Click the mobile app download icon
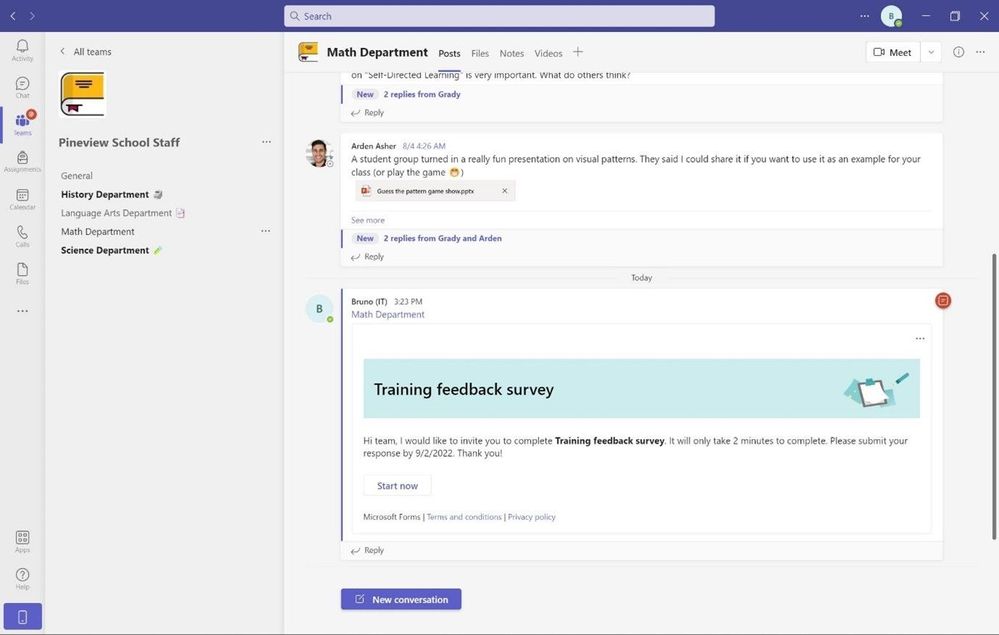This screenshot has height=635, width=999. point(22,617)
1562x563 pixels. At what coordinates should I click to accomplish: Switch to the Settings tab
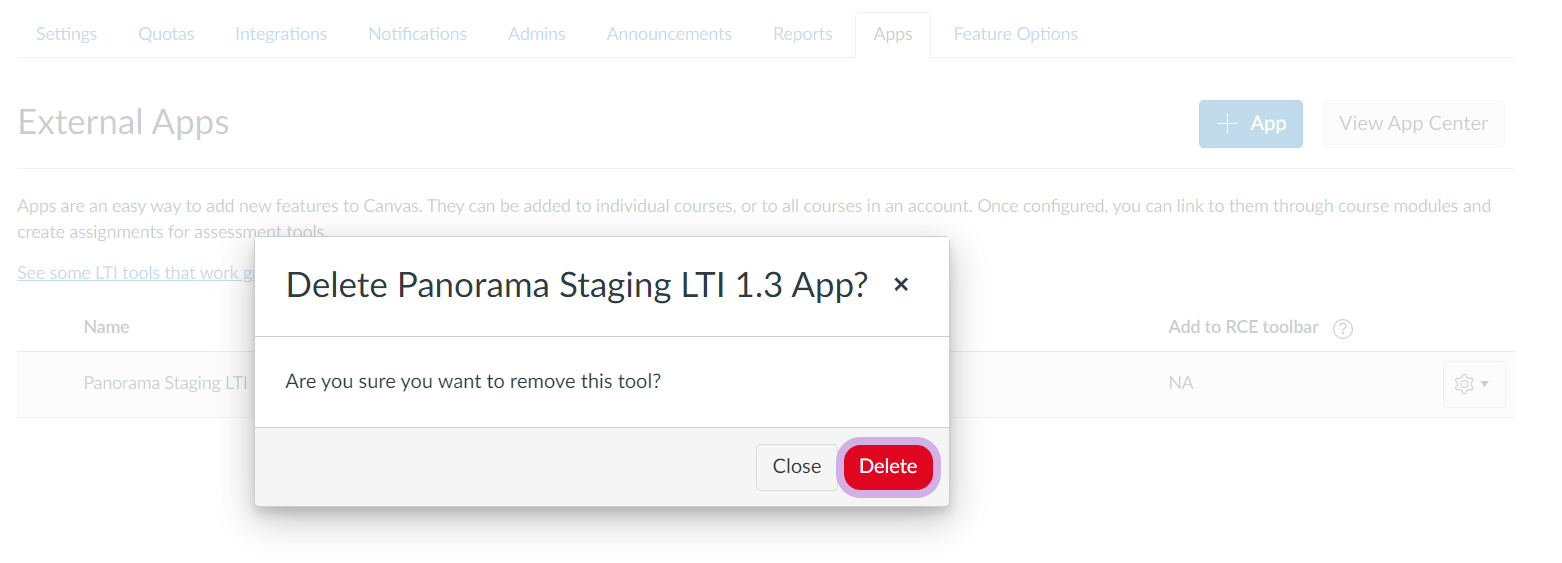coord(67,34)
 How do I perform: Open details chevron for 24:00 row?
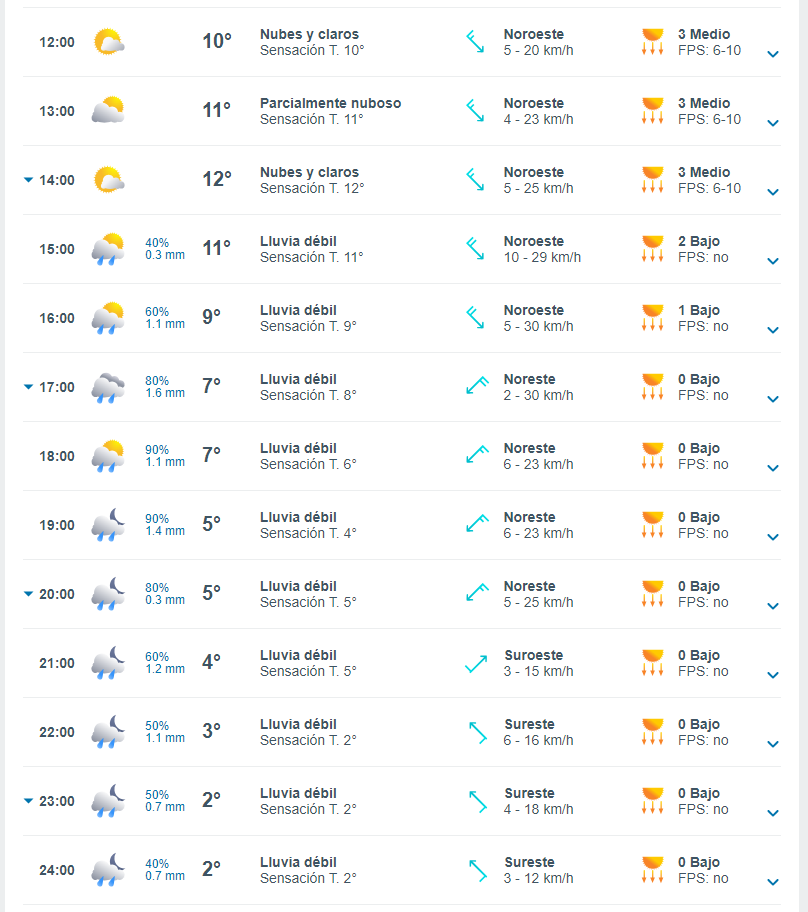coord(772,882)
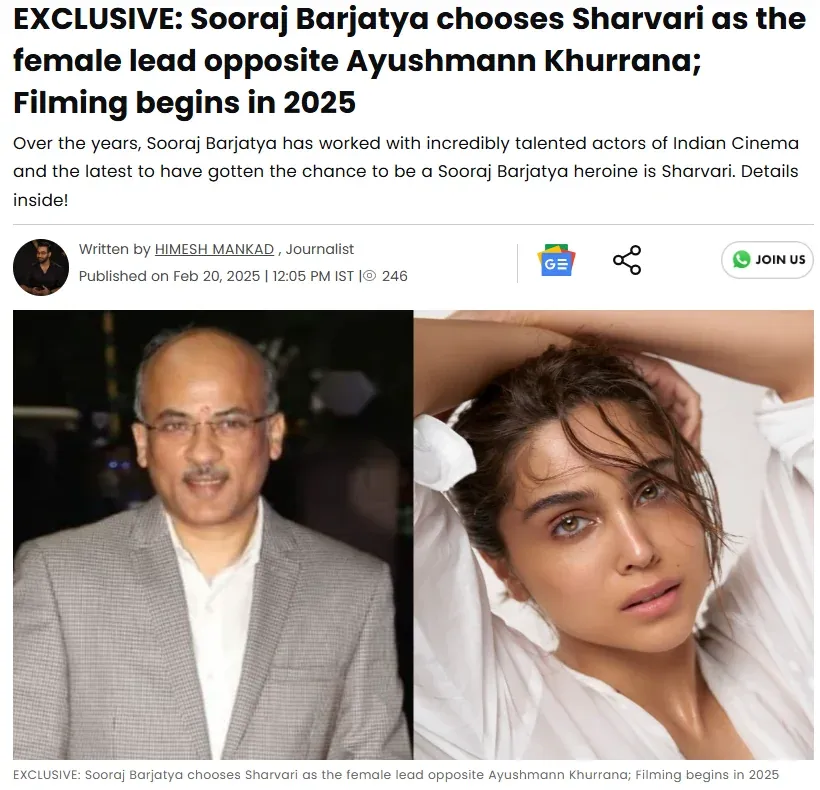Click the JOIN US button label

click(x=780, y=260)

--------------------------------

- [Work to be completed]
Go through the material and set it down again exactly, but without any pictures.

- [Task response]
Click the mobile app download icon
This screenshot has height=635, width=999. point(22,617)
1562x563 pixels. At what coordinates should I click to accomplish: Switch to the Settings tab
coord(67,34)
 How do I perform: Open details chevron for 24:00 row?
coord(772,882)
Click the JOIN US button label

click(x=780, y=260)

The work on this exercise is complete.